Sarebbe quindi interessante ripercorrerne insieme le tappe salienti; quello dell’uso della cocciniglia come colorante è un filo, rosso per l’appunto, da seguire all’interno della più vasta trama dell’utilizzo dei coloranti naturali attraverso i secoli.

Seguendo la storia del rosso cocciniglia si può tracciare un vero e proprio percorso, quasi una sorta di “via della cocciniglia”, parafrasando la celebre via della seta, che ha portato questo colorante ad essere uno dei più preziosi prodotti importati dalle Americhe, secondo solo all’oro e all’argento.

L’inizio di questo nostro viaggio si perde nella notte dei tempi, nel 700 a.C. in Perù, è qui infatti che troviamo le prime evidenze della conoscenza di questo colorante da parte delle popolazioni indigene.

Saranno poi le civiltà precolombiane del Messico a portare la preparazione e l’utilizzo del rosso cocciniglia ai massimi livelli. L’unica cosa di cui queste civiltà mesoamericane non erano del tutto a conoscenza era la natura stessa della cocciniglia. Dobbiamo aspettare il 1694 per avere la dimostrazione effettiva del fatto che la cocciniglia fosse realmente un animale, più precisamente un insetto e non una bacca, un vegetale. Tale evidenza si riscontra in un trattato di ottica in cui lo studioso tedesco Nicolaas Hartsoeker riporta per la prima vota un’illustrazione dell’insetto.

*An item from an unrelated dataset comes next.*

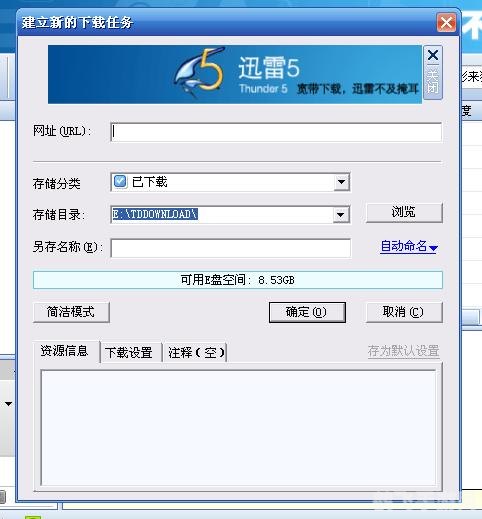The height and width of the screenshot is (519, 482).
Task: Cancel with the 取消 (C) button
Action: click(x=404, y=312)
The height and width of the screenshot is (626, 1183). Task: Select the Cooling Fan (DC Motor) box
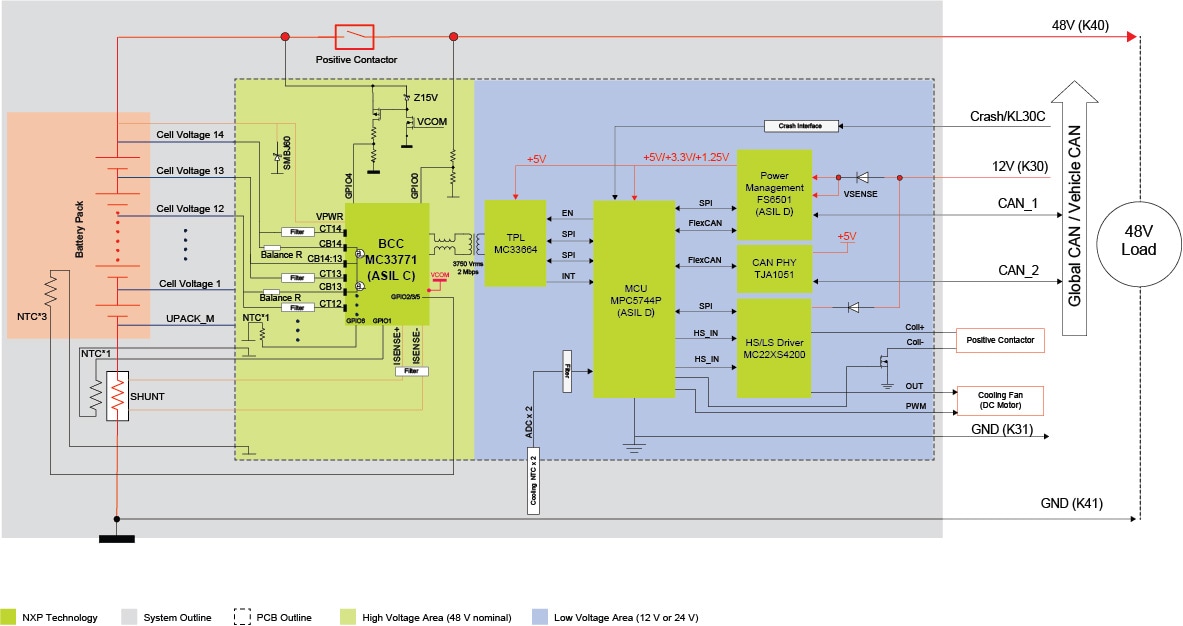tap(1000, 400)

Dopo la conquista del Messico da parte degli Spagnoli guidati da Cortès, nel 1519, la cocciniglia comincia ad essere importata in Europa, dal 1523, e ad essere qui venduta a caro prezzo. In realtà in Europa coloranti simili erano già conosciuti (il kermes proveniente dall’Oriente, la cocciniglia armena dall’Asia centrale e quella polacca), ma la cocciniglia messicana superava tutte queste varianti per le sue proprietà tintoree, per la sua vividezza e per la brillantezza del suo rosso; tale superiorità è dovuta, ora lo sappiamo in termini chimici, alla percentuale dei rispettivi principi attivi, responsabili delle proprietà coloranti, presenti negli insetti: l’acido kermesico caratteristico del kermes è presente solo in percentuale dell’1%, mentre l’acido carminico è presente nella cocciniglia messicana in percentuali del 10 – 20%.

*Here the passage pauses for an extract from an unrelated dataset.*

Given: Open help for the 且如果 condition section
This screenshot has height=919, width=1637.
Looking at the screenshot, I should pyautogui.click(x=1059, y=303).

Fino ai tempi nostri la cocciniglia è stata usata nella tintura tessile (tra gli esempi più celebri possiamo annoverare le uniformi delle Guardie di Buckingham Palace e quelle della Royal Mounted Police of Canada, le famose Giubbe Rosse), in campo artistico (a partire dall’arte Azteca e Incas fino ad arrivare al Tintoretto), nei manoscritti (dei popoli mesoamericani e nell’Europa medievale), per decorare gli oggetti, come colorante in cosmetici e alimenti.

Al giorno d’oggi l’utilizzo in campo tessile è molto limitato per via della relativa fugacità del colore, sostituito ora con coloranti di sintesi, tuttavia la cocciniglia naturale viene ancora usata nel campo della cosmesi in fard e rossetti.